**Your assignment:** Beneath this sentence is a listing. Return its lines from the one containing "Save the vejiga" through the last, exactly, and omit the pictures.

**Recorded information:**
※
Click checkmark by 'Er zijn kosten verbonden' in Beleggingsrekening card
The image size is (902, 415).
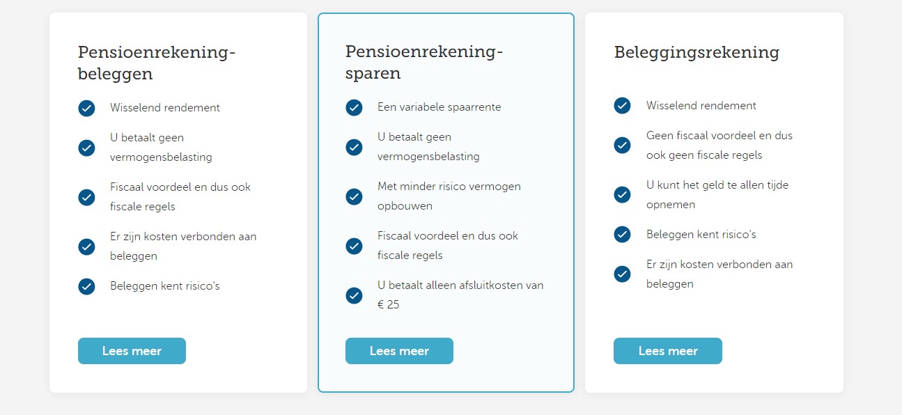coord(622,274)
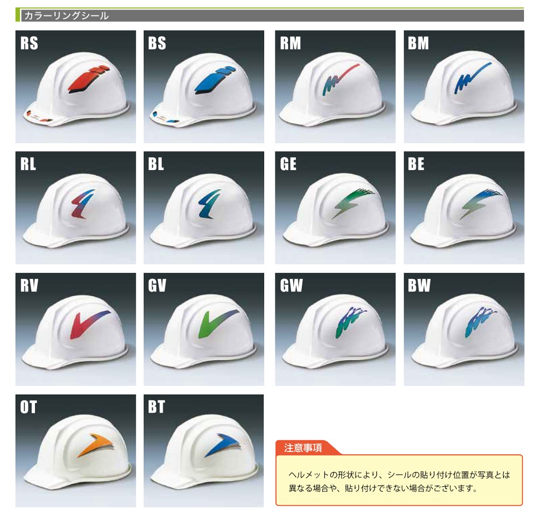
Task: Select the RS red sticker helmet
Action: tap(75, 87)
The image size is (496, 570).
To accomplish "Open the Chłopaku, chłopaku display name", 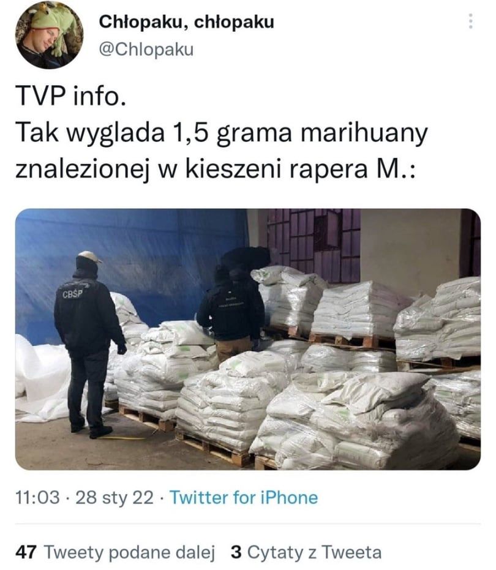I will [x=186, y=22].
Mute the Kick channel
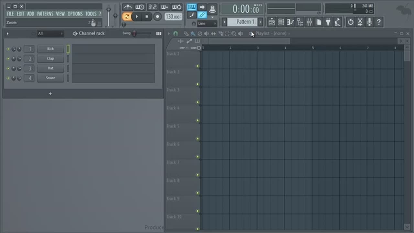The width and height of the screenshot is (414, 233). [x=8, y=49]
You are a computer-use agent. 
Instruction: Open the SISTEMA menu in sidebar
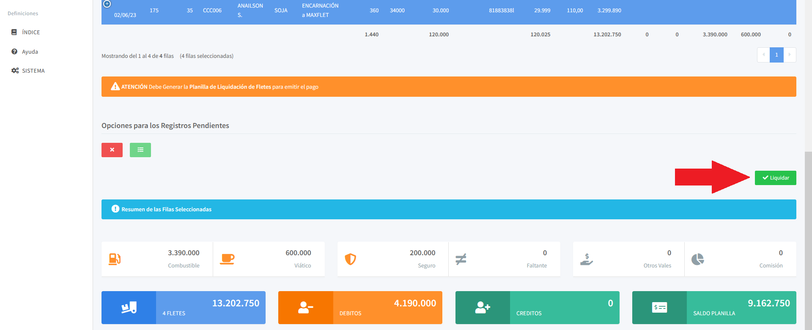(33, 71)
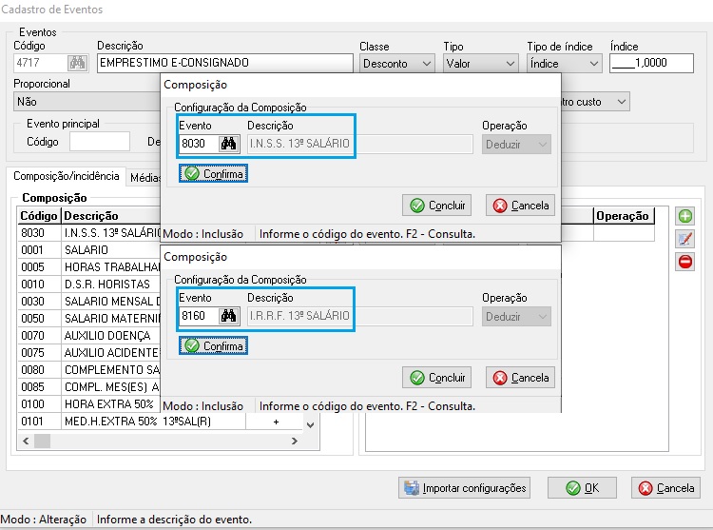This screenshot has height=530, width=713.
Task: Open the Tipo de índice dropdown
Action: (x=564, y=64)
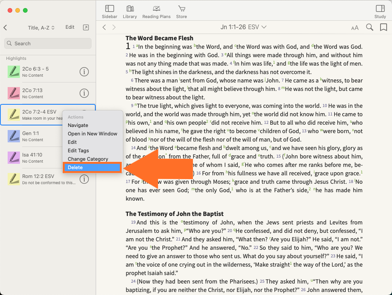Select Delete from the context menu
The image size is (392, 295).
click(92, 167)

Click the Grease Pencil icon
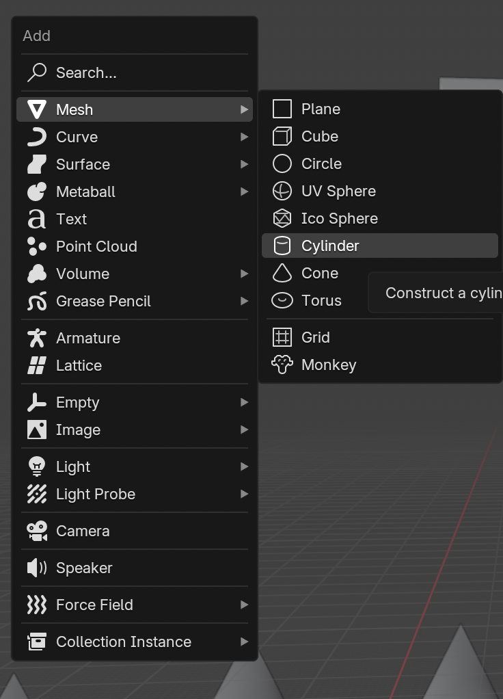[x=37, y=302]
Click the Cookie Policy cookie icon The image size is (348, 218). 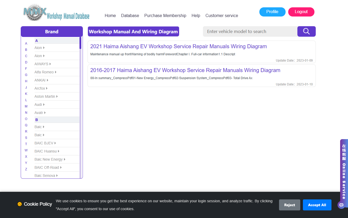(20, 204)
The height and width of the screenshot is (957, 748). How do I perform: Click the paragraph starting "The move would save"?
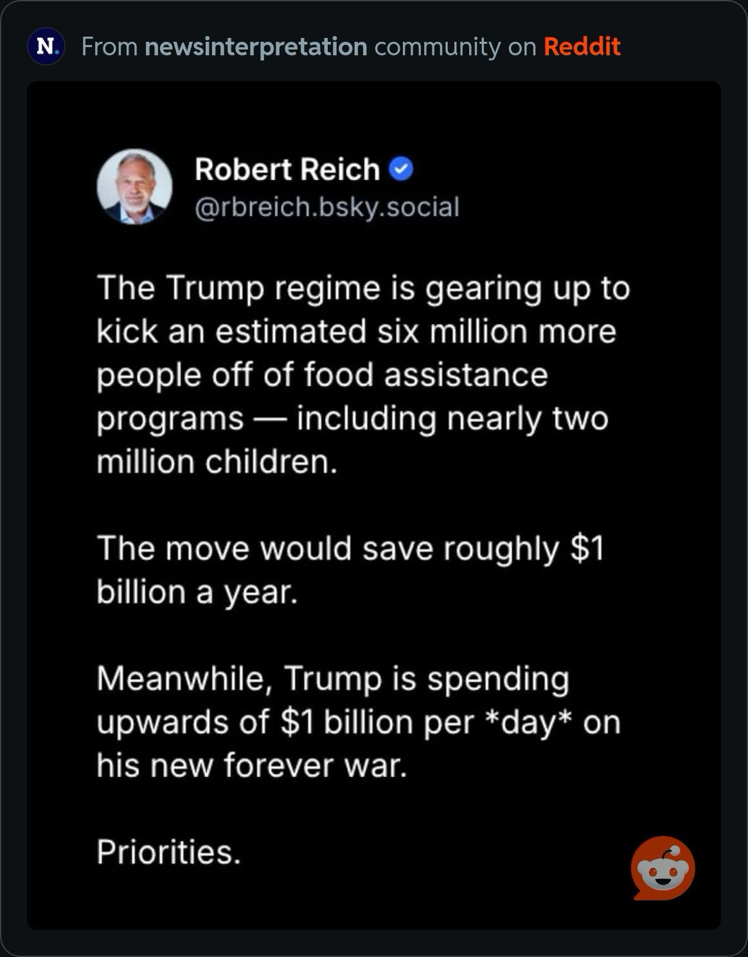pos(350,570)
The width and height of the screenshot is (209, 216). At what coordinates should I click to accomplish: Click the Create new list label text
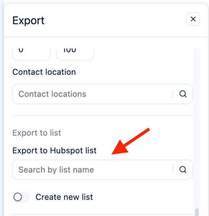[x=64, y=197]
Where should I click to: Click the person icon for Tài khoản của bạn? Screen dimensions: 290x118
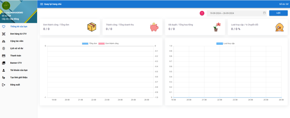pyautogui.click(x=4, y=70)
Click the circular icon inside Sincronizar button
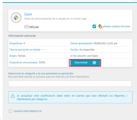 (94, 63)
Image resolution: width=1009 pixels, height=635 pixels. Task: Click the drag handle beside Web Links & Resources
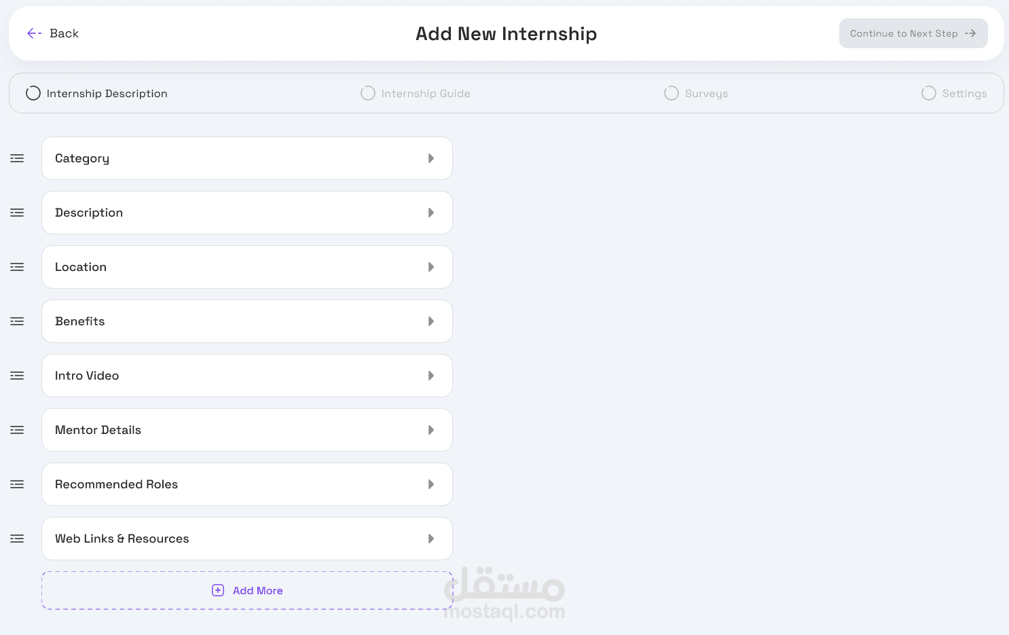pyautogui.click(x=17, y=539)
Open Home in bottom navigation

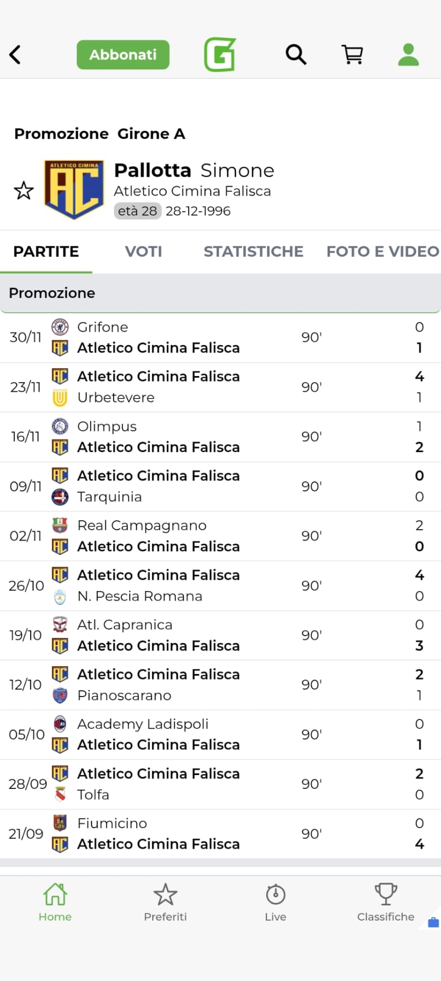tap(55, 902)
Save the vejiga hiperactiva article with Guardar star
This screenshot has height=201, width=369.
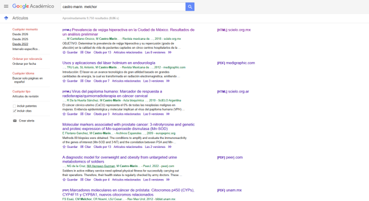[70, 53]
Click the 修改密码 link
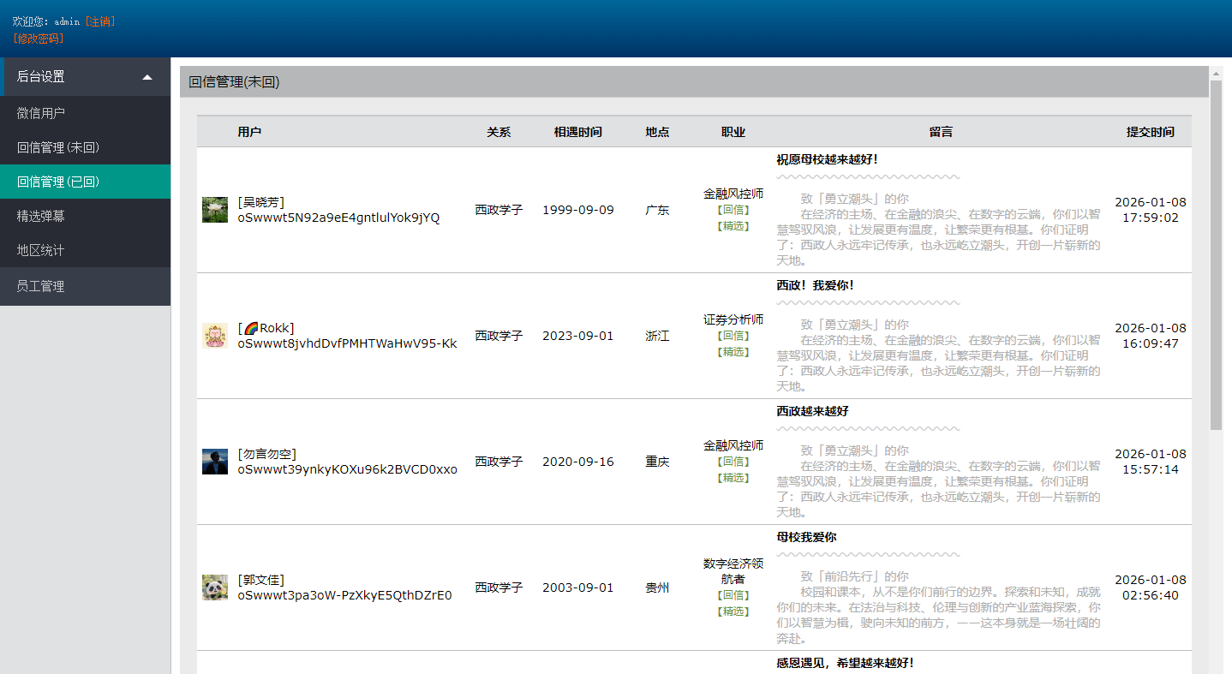This screenshot has width=1232, height=674. pyautogui.click(x=39, y=39)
※
**Task result:**
Save the vejiga hiperactiva article with Guardar star
This screenshot has height=201, width=369.
[70, 53]
Click the 修改密码 link
This screenshot has width=1232, height=674. pyautogui.click(x=39, y=39)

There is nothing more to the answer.